Recently, I ran into this out of resource error when I try to call my kernel for initializing a 2D random number generators. The kernel function is quite simple and straightforward, it is shown below:
__global__ void
kernel_setup_randstates_2d(curandState * states, // output:the array of all the random states
int w, int h, // input: the width, height of the 2D field
const unsigned long long & seed // input: the seed
)
{
int i = blockDim.y*blockIdx.y + threadIdx.y;
int j = blockDim.x*blockIdx.x + threadIdx.x;
if (i < h && j < w)
{
int id = i*w + j; // the ID of the element
// Each thread gets same seed, a different sequence number, no offset
curand_init(seed, id, 0, &states[id]);
}
}
The ptxas info for both the debug and release build are:
debug (maxrregcount = 0):
1> ptxas info : Compiling entry function ‘_Z26kernel_setup_randstates_2dP17curandStateXORWOWiiy’ for ‘sm_61’

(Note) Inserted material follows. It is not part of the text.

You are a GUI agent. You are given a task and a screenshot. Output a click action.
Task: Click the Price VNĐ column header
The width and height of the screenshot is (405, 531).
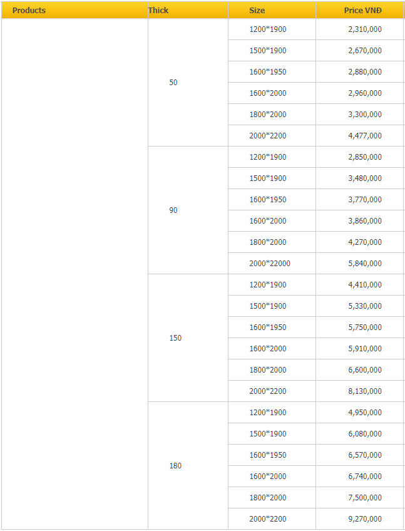(x=363, y=11)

1> ptxas info : Function properties for _Z26kernel_setup_randstates_2dP17curandStateXORWOWiiy
1> 6488 bytes stack frame, 0 bytes spill stores, 0 bytes spill loads
1> ptxas info : Used 105 registers, 6488 bytes cumulative stack size, 344 bytes cmem[0]
release (maxrregcount = 0):
1> ptxas info : Compiling entry function ‘_Z26kernel_setup_randstates_2dP17curandStateXORWOWiiy’ for ‘sm_61’
1> ptxas info : Function properties for _Z26kernel_setup_randstates_2dP17curandStateXORWOWiiy
1> 6440 bytes stack frame, 0 bytes spill stores, 0 bytes spill loads
1> ptxas info : Used 32 registers, 344 bytes cmem[0], 4 bytes cmem[2]
And my OS is windows 10 64-bit, my GPU is a desktop GTX 1050Ti.
The thread block size I used is 1024 with dim(32, 32, 1), I can totally understand why the out of resource error occur in debug build, since the maximum registers per block limit is 64K, which means I can apply at most 64 registers in the kernel given the block size is 1024, and the kernel actually applied 105 registers instead.
Which confuses me is how come the out of resource error still occur in release build, even if the register usage is only 32?
The other thing is the high usage of stack frame, why can a simple function like this take up so many bytes of stack frame?
Actually I have already found the cure to this error, is by setting -maxrregcount to a nonzero number, it works, but I just want to know why.